The Atlanta Journal-Constitution
‘March on Google’ organized for Atlanta Saturday
Website disputes reports it is part of ‘alt-right’ group.
A group protesting Google as an “anti-free speech monopoly” says it has organized marches on Saturday in nine cities, including Atlanta.
The organizers of the “March on Google” have disputed reports that they are affiliated with the “alt-right.” According to a statement on its website, the group “disavows violence, hatred and bigotry in all groups that espouse it, such as white nationalists, KKK, Antipha and neo-Nazis.”
The March on Google is a protest of what the group says is Google’s suppression of libertarian and conservative content.
The group’s website does not provide any information about local organizers in Atlanta, so it was impossible to confirm that there will be a march in Atlanta or how many people it might involve. It is scheduled to begin at 1 p.m. and either starts or ends (the website doesn’t specify) at the Google Atlanta location at 10th and Peachtree Streets.

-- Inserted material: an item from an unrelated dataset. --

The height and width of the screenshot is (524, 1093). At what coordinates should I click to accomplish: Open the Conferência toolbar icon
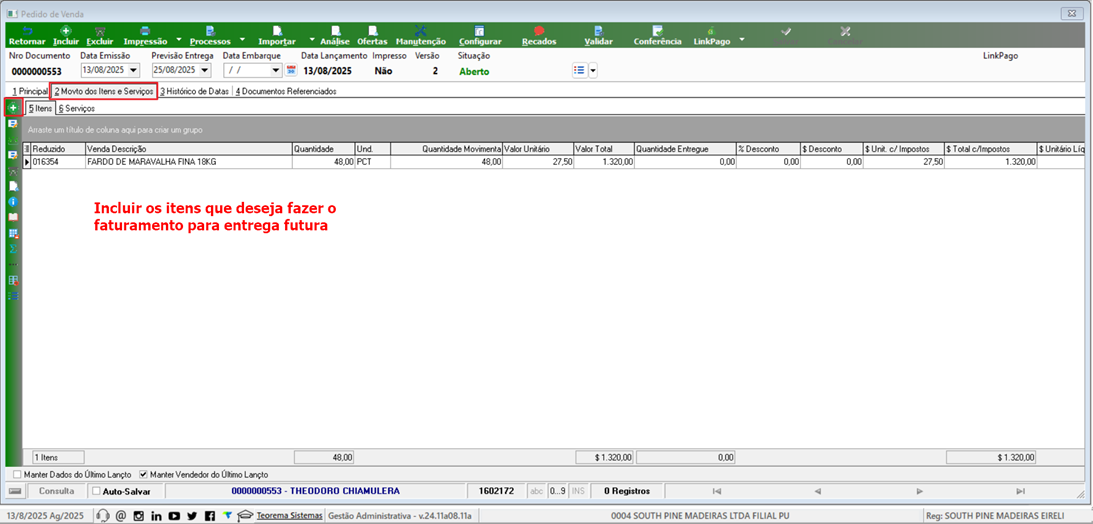tap(657, 36)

Infowars, the right-wing website, said the marches have been organized “in large part by Jack Posobiec, a frequent contributor to Infowars.”
Posobiec was recently in the news for championing “Pizzagate,” a conspiracy theory in which Hillary Clinton loyalists were supposedly running a child sex ring out of a pizzeria in Washington. He also has promoted claims that the Democratic National Committee was involved in the death of former staffer Seth Rich.
Neither story was true, but a man fired several shots into the pizza restaurant about a month later. The group said it has invited James Damore to one of the marches. Damore is a software engineer fired by Google for writing in a company memo that biological differences between men and women “may explain why we don’t see an equal representation of women in tech and leadership.”
Damore called his memorandum “Google’s Ideological Echo Chamber: how bias clouds our thinking about diversity and inclusion.”